What you already know from the trailers is that Keeping the Faith is about a rabbi and a priest who fall for the same girl. Ed Norton directs and plays the priest, while Ben Stiller plays his boyhood friend, who grows up to be the rabbi. What you might not want to know is that Norton has made an innocuous romantic comedy that's low on sacrilege. Keeping the Faith offends no one--when has that ever made for a good film about religion?

The story never spirals into absurdity--damn it--nor does it bound off into shocking terrain. Expectations for something more seditious come attached with Norton himself, perhaps, and his anti-hero status. Who would've thought he'd make his directorial debut doing mainstream gags? I preferred watching Norton when he was bottom- feeding at other people's A.A. meetings and making soap from liposuctioned fat in Fight Club.

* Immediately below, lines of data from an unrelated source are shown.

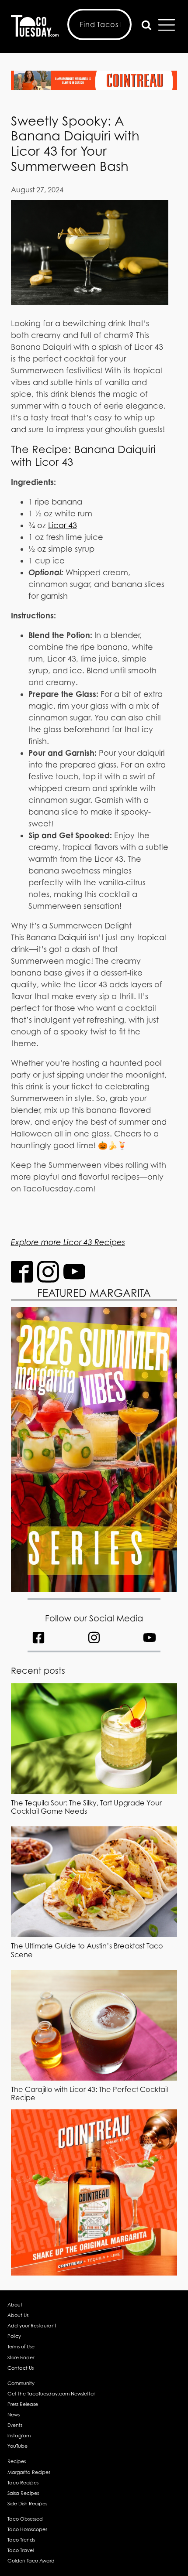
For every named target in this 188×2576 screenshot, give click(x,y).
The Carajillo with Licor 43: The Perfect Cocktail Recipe (89, 2093)
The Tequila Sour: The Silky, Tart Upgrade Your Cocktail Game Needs (86, 1806)
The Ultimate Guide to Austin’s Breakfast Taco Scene (87, 1949)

Maybe Keeping the Faith is winking in the direction of Fight Club in its opening scenes, when a drunk Father Finn (Norton) is stumbling around the streets of Manhattan and falling into piles of garbage. The good Father has a dark secret, of course, but it's not really dirty and we can tell from the lilt in his voice-over that he never seriously stains his robes.

"She was a cross between Tatum O'Neal in Little Foxes and Johnny Quest," says Father Finn, describing his childhood friend, Anna Reilly, played by Jenna Elfman (what is it with guys in their thirties and Tatum O'Neal?). Rabbi Jake also has a boner for Anna, but doesn't want to destroy his mother (Anne Bancroft) by dating a non-Jew. Jake is the most eligible bachelor at his synagogue, and the film's best moments are about reluctant dates.

Norton spends too much footage establishing the rabbi and the priest as hip holy men. They play basketball, they wear leather coats, they jog, they like music and they're rebels in their respective fields. As if we didn't get it, he actually says, "We want to kick the dust off our religions." Someone refers to them as The God Squad and we're supposed to think, "Yeah, the God Squad!"

Like the rest of the film, the joke doesn't quite work.